Daniel @PwnCNC does offer different voltage and power variations of their VFD/spindle but not 2.2 kW @ 110 V because there is no power supply circuit strong enough to expect in North American domestic areas. So if such a friendly VFD vendor says this, I would believe it. Although he seems wrong with the actual current draw of their VFDs. In every case, since you can say that a 110 V VFD for 2.2 kW spindle has a capacity of about 3.9–4.5 kVA plus VFD’s own efficiency loss, which is usually to expect, you need a supply that can deliver more than 35 A – 40 (plus reserve). So if you have this in your house (which I doubt) you surely have 240 V too.

Hey Dennis,

I forgot to mention that when the VFD manufacturers dimensionate the VFD’s capacity, they don’t know how efficient the spindle is you will drive with it. In the computation example, I took my spindle which draws 8 A in continuous torque (CT) mode to deliver 2.2 kW mechanical power at the end of its shaft. But the operator could use a spindle with much worse efficiency, so VFDs are designed with some reserve. My VFD, the Omron MX2 for 2.2 kW spindle (aka Hitachi WJ200) can therefore deliver up to 11 A to a spindle with bad efficiency so that it still can deliver 2.2 kW mechanical power at its shaft. So this is the number that they take to put the rated capacity on the VFD datasheet. For my VFD, this is 3.800 kVA @ 200 V – 4.500 kVA @ 240V in constant torque mode. This is what it can really provide. This gives 19 A – 22.5 A. Then you add the efficiency loss of the VFD itself so you finally get what it can really draw, which is the 24 A on the nameplate (see posting above). Next fuse size then is 30 A.

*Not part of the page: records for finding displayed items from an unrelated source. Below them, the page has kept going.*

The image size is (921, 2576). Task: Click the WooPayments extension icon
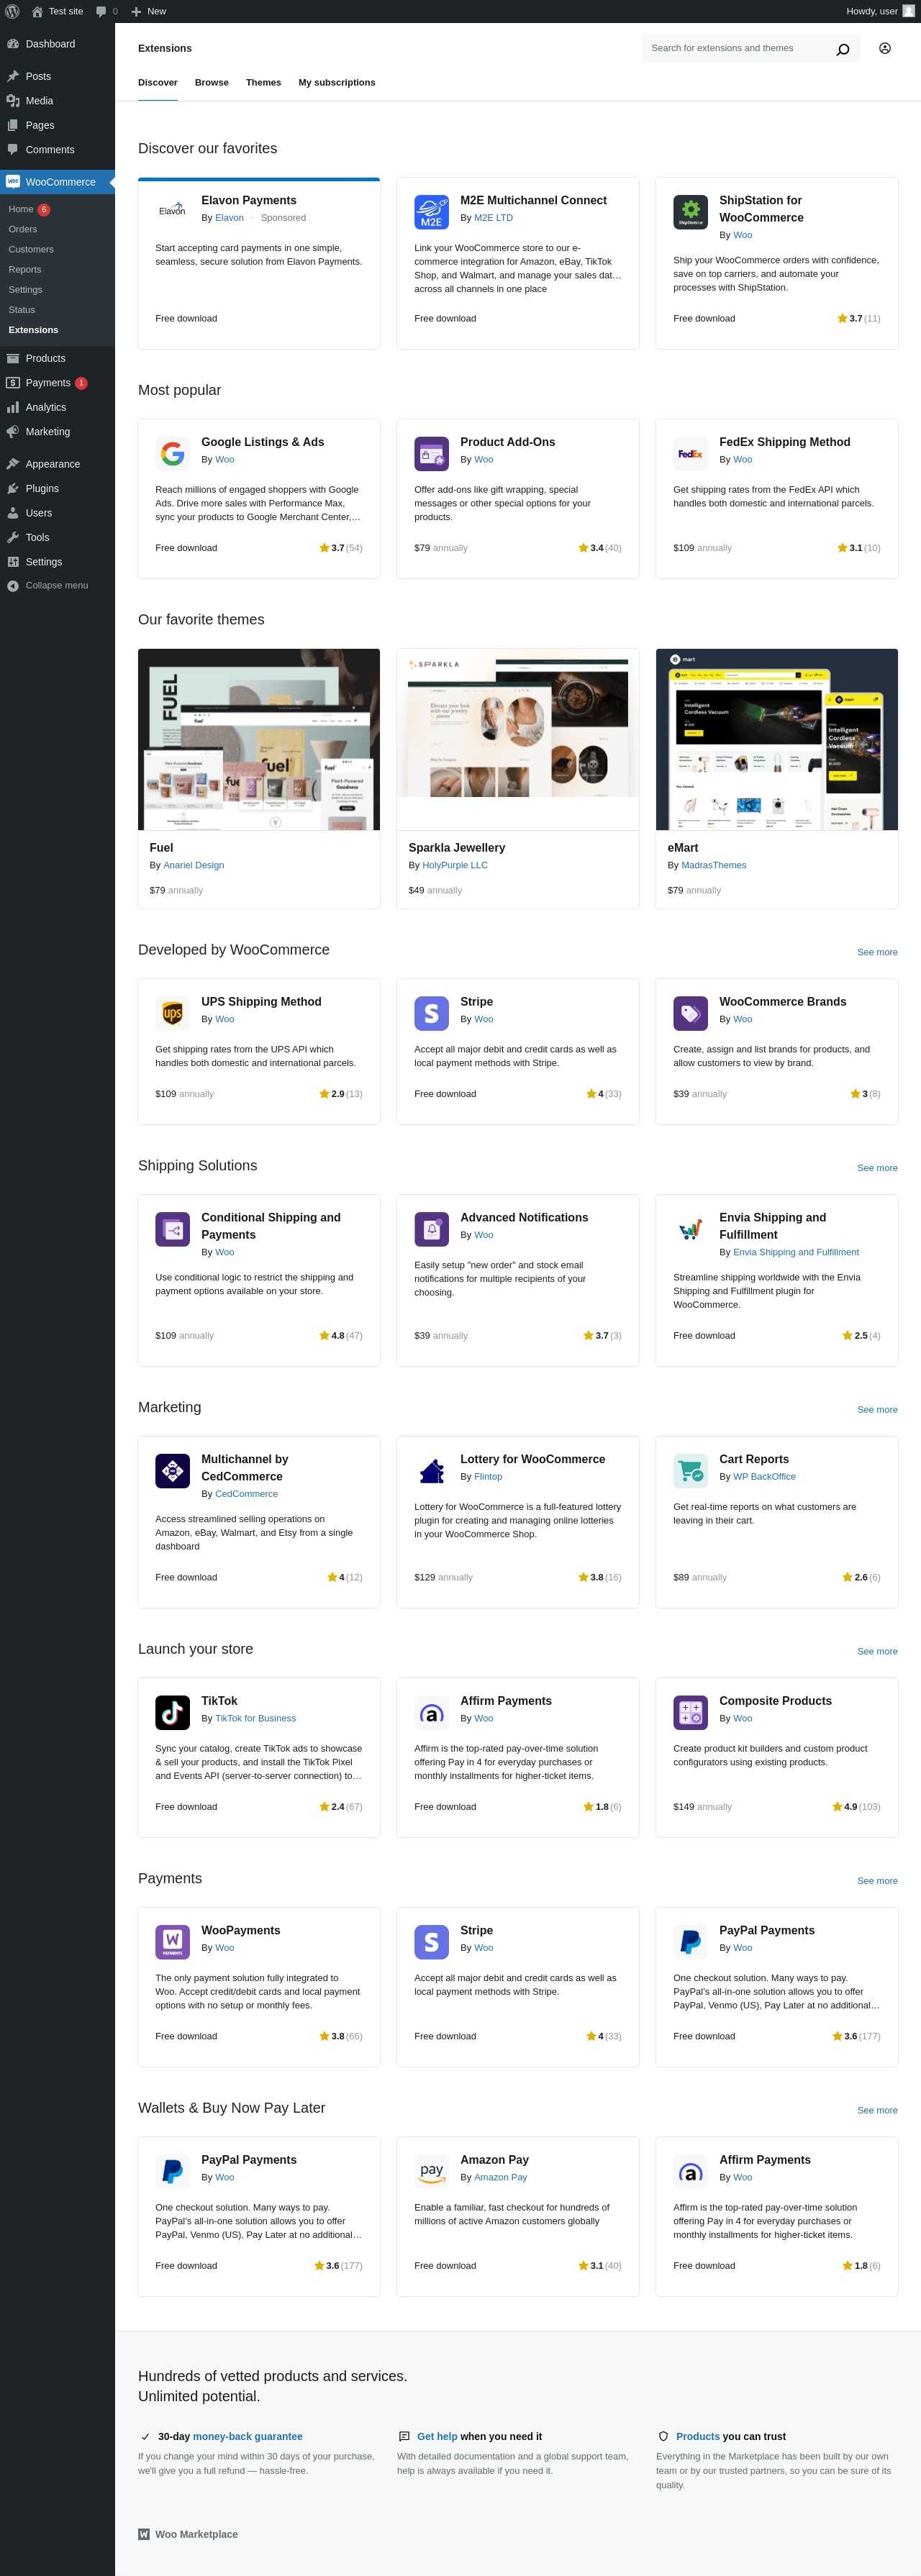click(x=172, y=1942)
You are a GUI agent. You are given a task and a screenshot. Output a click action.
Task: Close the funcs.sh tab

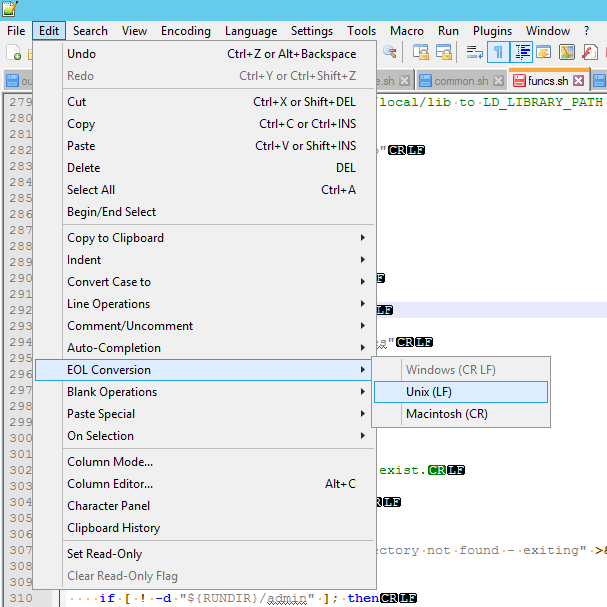tap(578, 80)
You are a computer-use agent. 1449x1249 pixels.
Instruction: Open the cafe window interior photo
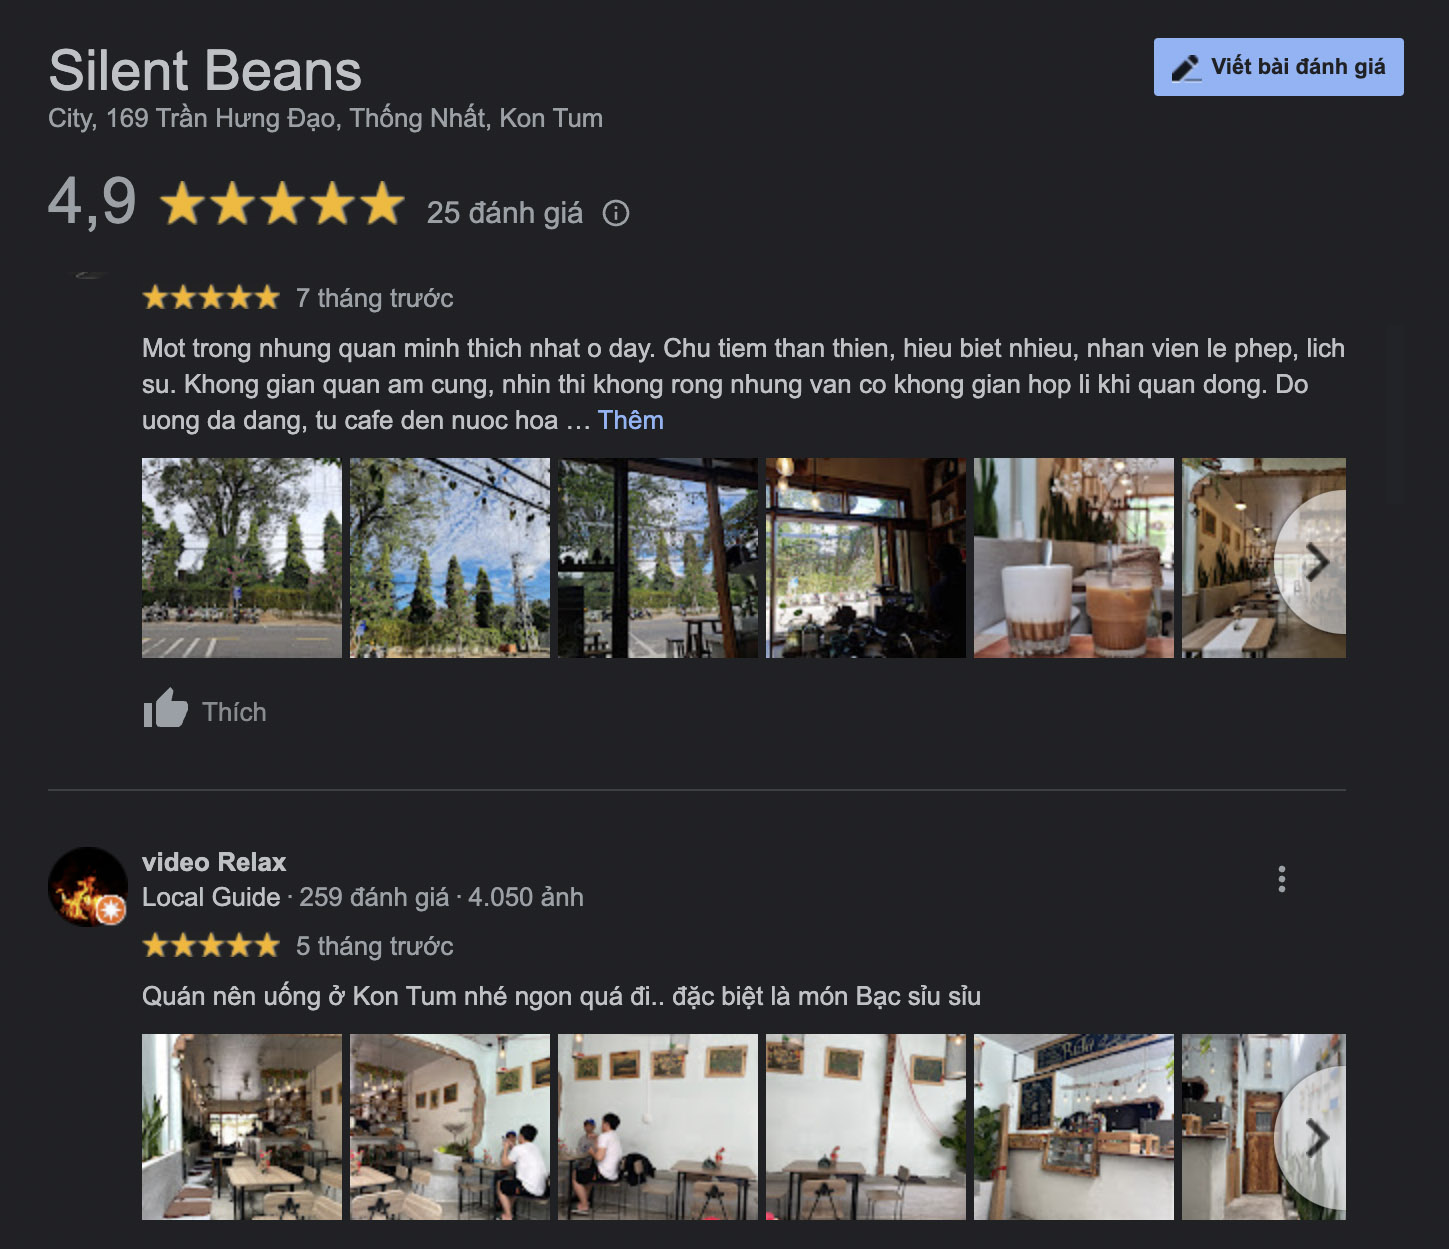pyautogui.click(x=866, y=558)
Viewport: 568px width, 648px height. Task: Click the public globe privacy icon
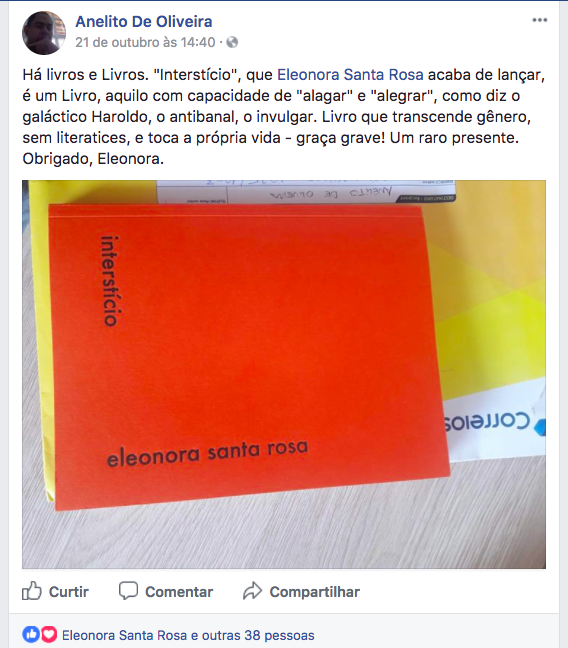pos(232,42)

With 120 V, it would simply be double the current, so 48 A VFD max. input rating, 60 A fuse to recommend.

Thanks Aiph5u, that’s good to know. And it’s good to see that these manufacturers are rating their equipment conservatively.

Since I was originally asking you about running a 1.5 kW spindle on 120 V, I tried scaling the numbers from your system to estimate the required VFD input current for that scenario. Assuming that the 1.5 kW spindle efficiency is the same as yours, the motor input current would be 8A * 1500 / 2200 = 5.45A at rated load. With a 240V input, the VFD input current would then be 5.45A * 22 / 11 = 10.91A. But with a 120V input, the required VFD input current would be 10.91A * 240 / 120 = 21.82A.

Which would seem to verify our earlier conclusion that a 120V, 20A supply is a little too small to generate a continuous 1.5 kW of mechanical output power, even with an efficient spindle and VFD.

I presume that you could program the VFD to limit its output power or current to a lower value. But then it would no longer be a 1.5 kW spindle system.

Hey Dennis,

that’s always possible e.g. if you want to buy a stronger spindle only later, you could start with a weaker spindle but already buy the VFD for the stronger spindle and limit the spindle current this way. It’s just the voltage that you’ll have to choose right away.